Since you want to keep the first instance for a given name, you will have to perform a name lookup at some point. A simple algorithm involving only your vector would be to can check if the the entry already exists using std::find

std::vector<std::string> name;

....
if (std::find(name.begin(), name.end(), someName) == name.end()) {
  // someName not in name, add it
  name.push_back(someName);
}

But here you are performing a search each time you want to insert an element, and this (by itself) is up to O(N) complexity, giving O(N*N) for the whole algorithm.
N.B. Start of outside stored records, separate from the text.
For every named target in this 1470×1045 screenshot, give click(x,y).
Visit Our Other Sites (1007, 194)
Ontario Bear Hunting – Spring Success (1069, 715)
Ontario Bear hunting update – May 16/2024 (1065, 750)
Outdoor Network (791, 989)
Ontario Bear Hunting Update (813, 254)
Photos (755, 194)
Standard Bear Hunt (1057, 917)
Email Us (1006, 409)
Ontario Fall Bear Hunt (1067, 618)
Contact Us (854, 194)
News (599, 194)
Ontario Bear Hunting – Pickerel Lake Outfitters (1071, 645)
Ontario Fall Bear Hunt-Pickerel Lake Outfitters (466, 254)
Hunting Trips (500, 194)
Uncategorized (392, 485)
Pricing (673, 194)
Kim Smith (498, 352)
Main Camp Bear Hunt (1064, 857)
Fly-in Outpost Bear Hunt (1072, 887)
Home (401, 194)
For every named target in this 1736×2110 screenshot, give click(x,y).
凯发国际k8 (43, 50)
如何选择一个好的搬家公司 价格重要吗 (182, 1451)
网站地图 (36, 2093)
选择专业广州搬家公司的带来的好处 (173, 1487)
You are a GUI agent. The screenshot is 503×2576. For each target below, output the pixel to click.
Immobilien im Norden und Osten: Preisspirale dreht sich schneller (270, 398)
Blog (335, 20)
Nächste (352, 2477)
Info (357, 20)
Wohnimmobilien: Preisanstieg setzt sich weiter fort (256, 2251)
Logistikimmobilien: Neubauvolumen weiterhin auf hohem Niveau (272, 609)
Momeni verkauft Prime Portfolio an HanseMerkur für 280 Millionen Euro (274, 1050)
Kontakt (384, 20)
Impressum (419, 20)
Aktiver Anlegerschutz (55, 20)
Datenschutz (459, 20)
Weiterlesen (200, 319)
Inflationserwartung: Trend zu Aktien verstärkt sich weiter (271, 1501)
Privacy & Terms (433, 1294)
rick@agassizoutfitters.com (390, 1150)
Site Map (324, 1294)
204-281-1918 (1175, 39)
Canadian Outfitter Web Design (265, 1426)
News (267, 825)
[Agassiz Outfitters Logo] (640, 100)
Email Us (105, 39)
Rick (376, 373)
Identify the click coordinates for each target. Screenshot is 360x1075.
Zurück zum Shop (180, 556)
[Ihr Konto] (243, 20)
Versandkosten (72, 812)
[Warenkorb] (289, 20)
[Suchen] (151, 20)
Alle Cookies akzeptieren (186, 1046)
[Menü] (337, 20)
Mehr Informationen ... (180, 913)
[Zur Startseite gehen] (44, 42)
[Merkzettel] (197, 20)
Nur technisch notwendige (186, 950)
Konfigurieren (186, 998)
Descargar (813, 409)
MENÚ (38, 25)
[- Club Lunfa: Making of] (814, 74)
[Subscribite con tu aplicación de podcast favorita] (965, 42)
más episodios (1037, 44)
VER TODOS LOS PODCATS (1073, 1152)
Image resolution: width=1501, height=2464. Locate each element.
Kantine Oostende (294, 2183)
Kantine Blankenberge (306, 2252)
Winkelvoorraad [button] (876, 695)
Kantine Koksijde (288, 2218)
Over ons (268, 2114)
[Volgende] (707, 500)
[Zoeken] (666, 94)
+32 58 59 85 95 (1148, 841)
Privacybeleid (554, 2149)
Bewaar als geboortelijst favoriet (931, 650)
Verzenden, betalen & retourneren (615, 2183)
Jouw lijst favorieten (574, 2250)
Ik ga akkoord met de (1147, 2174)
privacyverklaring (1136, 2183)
So you could optimize by using an intermediary container with fast look up, such as an std::set as suggested by @Chad and which has O(logN) complexity for look-up, giving O(N*logN) overall, or a hash container such as C++11's std::unordered_set, which has close to constant time look-up, giving ~O(N) overall complexity.

#include <unordered_set>

std::unordered_set<std::string> name_set;
....

// still need to search, since you want to keep 
// the first instance of each name, and not the last.
// But unordered_set performs the look-up at insertion,
// only inserting if someName not already in the set
name_set.insert(someName);

and then, following @Chad's example,

std::vector<std::string> name(names_set.begin(), name_set.end());

If you don't have C++11, hash map alternatives are boost::hash_map and tr1::hash_map.